**DOCUMENT EXTRACT**
— start —

At the Money 20/20 fintech conference, Consumer Financial Protection Bureau (CFPB) Director Rohit Chopra announced his intent to move forward with the CFPB’s rulemaking under Section 1033 of the Consumer Financial Protection Act as part of the financial services industry’s movement toward “open banking,” a concept that involves the use of APIs that provide direct access to a financial institution’s data, enabling third-party developers to build applications and services around such data. Specifically, Chopra stated that the upcoming CFPB rules will likely contain provisions: (1) requiring financial institutions that offer transaction accounts to set up secure methods, like APIs, for data sharing; (2) stopping incumbent institutions from improperly restricting access when consumers seek to control and share their data; and (3) exploring safeguards to prevent excessive control or monopolization by a handful of firms. Today, the CFPB released an Outline of Proposals and Alternatives Under Consideration for industry participants to weigh in on the Section 1033 rulemaking. The CFPB will be accepting written feedback from stakeholders through January 25, 2023.

Chopra described the impetus for the new rule as part of an intentional shift by the CFPB away from “fine print” privacy notices and toward procompetitive regulation. “While not explicitly an open banking or open finance rule, the rule will move us closer to it, by obligating financial institutions to share consumer data upon consumer request, empowering people to break up with banks that provide bad service, and unleashing more market competition. If successful, it will also reduce the ability for incumbents to build moats and for middlemen to serve as gatekeepers. It will provide big advantages to those who provide the best products, service quality, and rates.”

According to Chopra, the benefits of moving toward open banking include:

  • More bargaining leverage for individuals and nascent firms;
    • Individuals who want to switch providers would be able to transfer their account history to a new company.
    • Nascent firms would be able to use data permissioned by consumers to improve upon and customize, to provide greater access, and to develop products and services.
  • Better security of personal financial data;
    • If a firm is required to make a person’s financial information available to them, or to a third-party acting on the consumer’s behalf, via a secure method, some privacy problems like screen scraping could be mitigated.
  • More switching and incentives for better service;
    • Individuals could walk away from their financial provider for whatever reason without worrying about the hassle of resetting direct deposits or automatic payments.
    • A competitive market would lead to unbundling where companies compete on individual products, rather than relying on captive customers.
  • More switching would lead to greater efforts by firms to maintain or win customer loyalty.
    • When consumers authorize transfers of their personal financial data, new providers would immediately know the products and services that could best fit their new customers’ needs.
    • Large incumbents would find their customers to be less “sticky” and easier to “poach.” They’d also find it harder to impose “junk fees” and harvest personal financial data for their exclusive use.
  • The ability for financial companies to find new ways to underwrite and score with less bias.
    • Lending could move back to real-world data about someone’s ability to pay back a loan and this could eliminate bias and reliance on credit scores and other proxies.

The proposed rules will be limited to deposit accounts, credit cards, digital wallets, prepaid cards, and other transaction accounts, but Chopra noted that, “while we expect to cover more products over time, we are starting with these ones.” Chopra hopes that the new rule “will be able to facilitate new approaches to underwriting, payment services, personal financial management, income verification, account switching, and comparison shopping.” Chopra also indicated that the new rule may reach beyond consumer access to financial records, but could touch on areas, including data monetization restrictions, purpose limitations, data deletion requirements, data ownership, as well as replacing existing privacy regimes, such as the Gramm-Leach-Bliley Act.

— end —

**YOUR TASKS**
(A) In the article on the CFPB's open banking rulemaking, until what date will the CFPB accept written feedback from stakeholders?
(B) Quote the article on the CFPB's open banking rulemaking, starting at the words "According to Chopra, the" and stopping after the words "a new company.".

**LISTING**
— start —

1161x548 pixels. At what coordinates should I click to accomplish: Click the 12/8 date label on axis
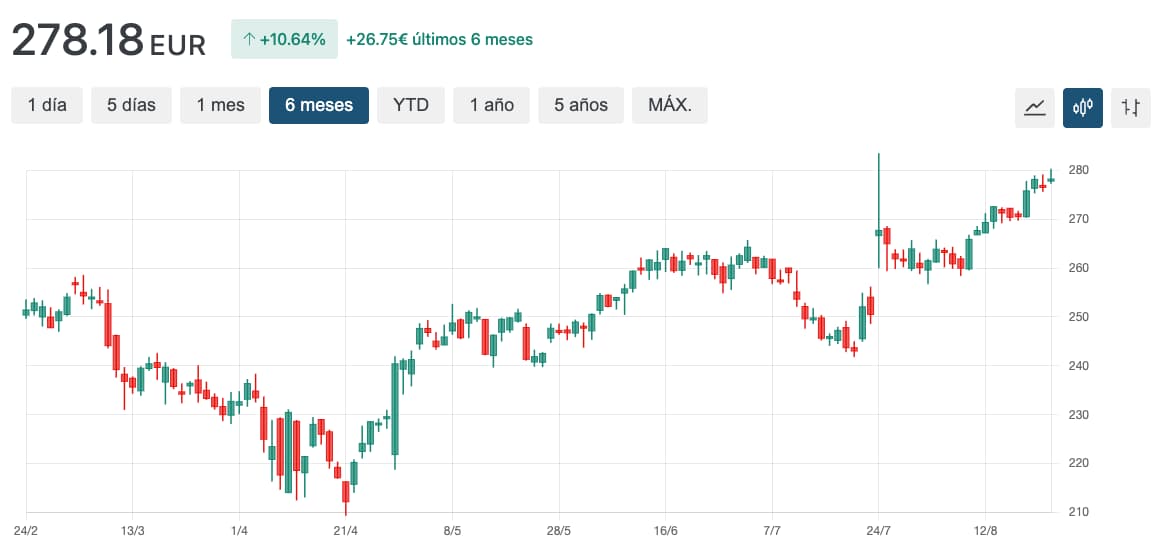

— end —
— start —

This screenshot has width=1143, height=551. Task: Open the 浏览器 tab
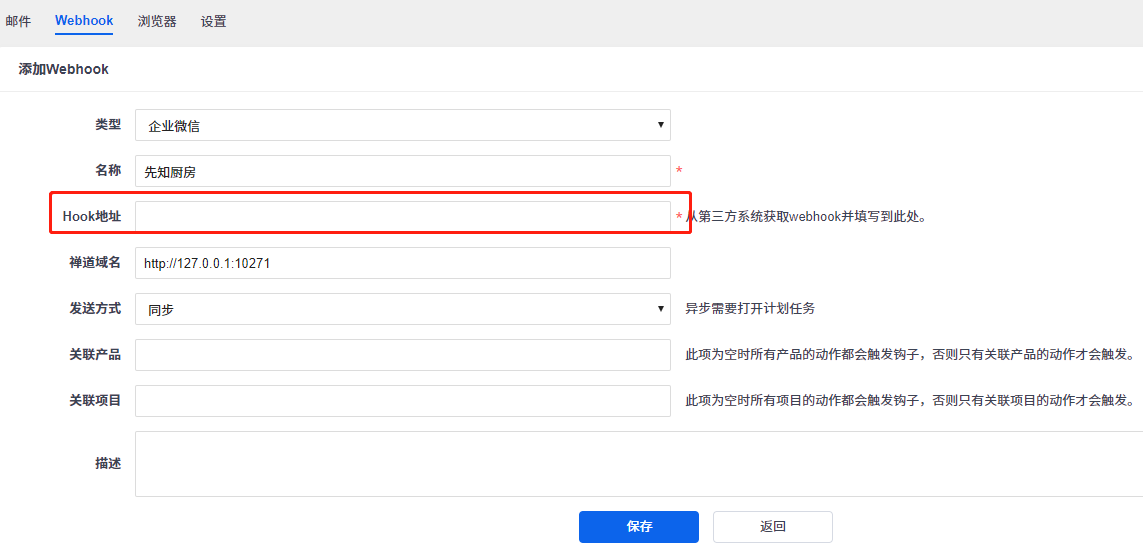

— end —

**SOLUTIONS**
(A) January 25, 2023

(B)
According to Chopra, the benefits of moving toward open banking include:

  • More bargaining leverage for individuals and nascent firms;
    • Individuals who want to switch providers would be able to transfer their account history to a new company.